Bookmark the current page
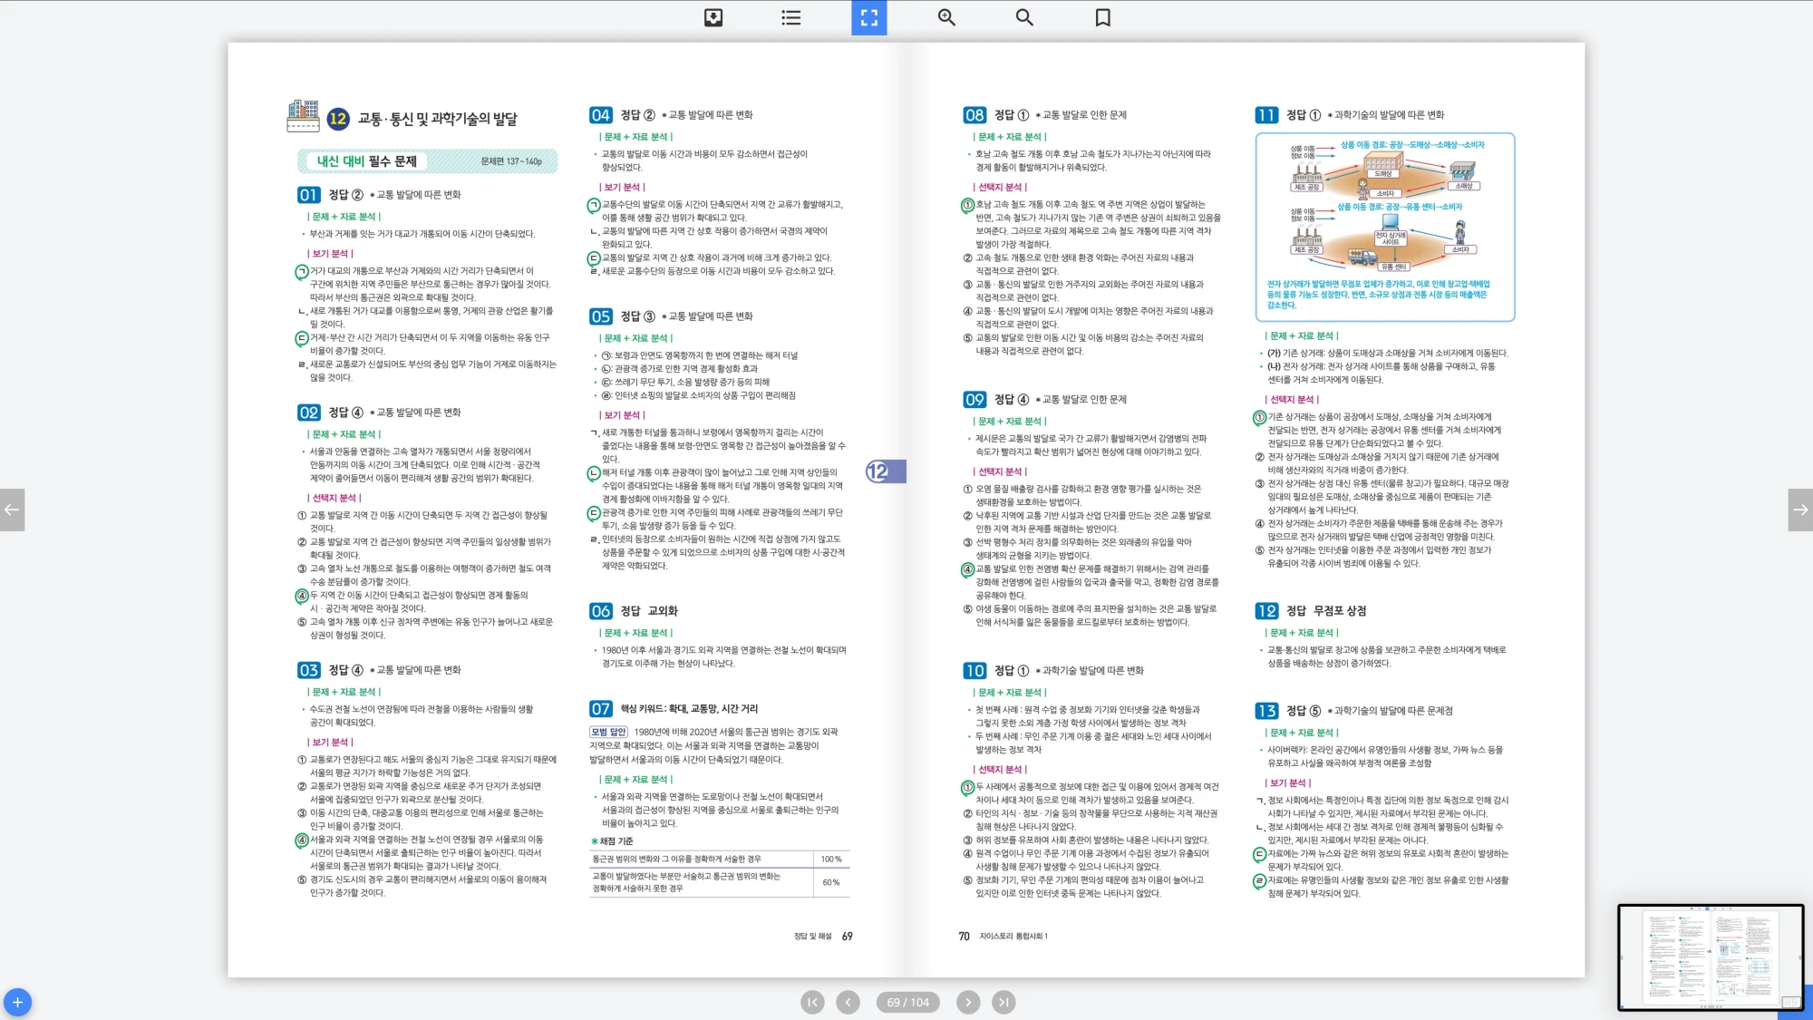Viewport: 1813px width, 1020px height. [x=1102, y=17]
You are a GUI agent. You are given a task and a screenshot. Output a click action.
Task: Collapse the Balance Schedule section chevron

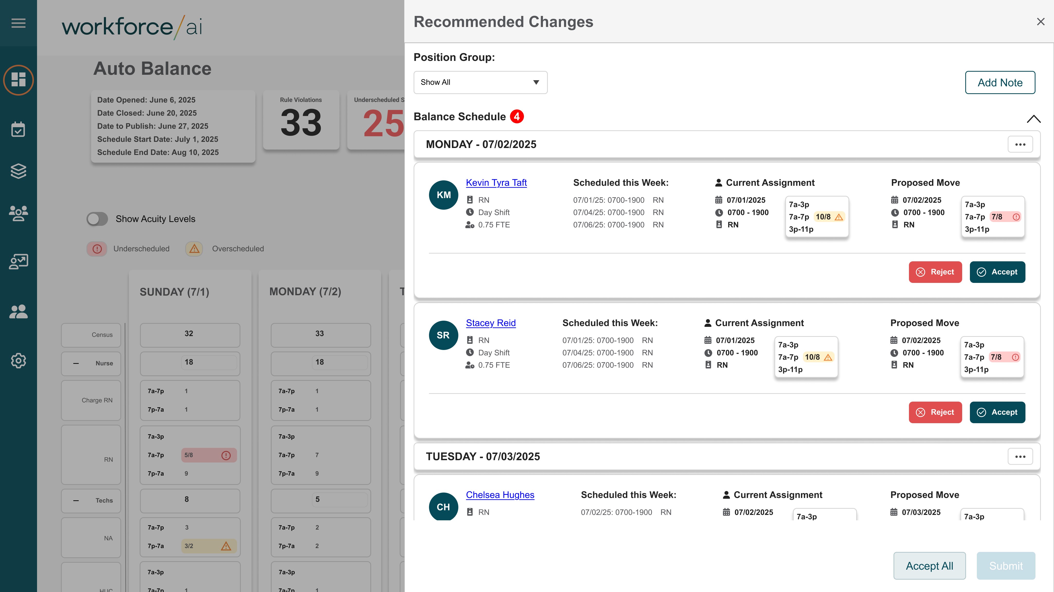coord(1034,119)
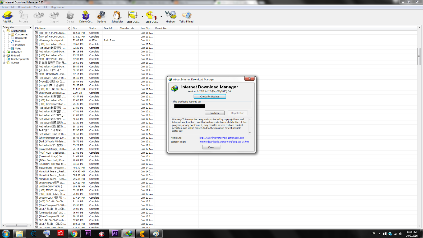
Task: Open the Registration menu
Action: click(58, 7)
***
● **Task**
Leaving the pictures aside, transcribe the entire listing exactly.

● **Answer**
Bookmark the current page
Viewport: 1813px width, 1020px height. [x=1102, y=17]
You are a GUI agent. You are given a task and a screenshot. Output a click action.
Task: Collapse the Balance Schedule section chevron

coord(1034,119)
Task: Open the Registration menu
Action: click(58, 7)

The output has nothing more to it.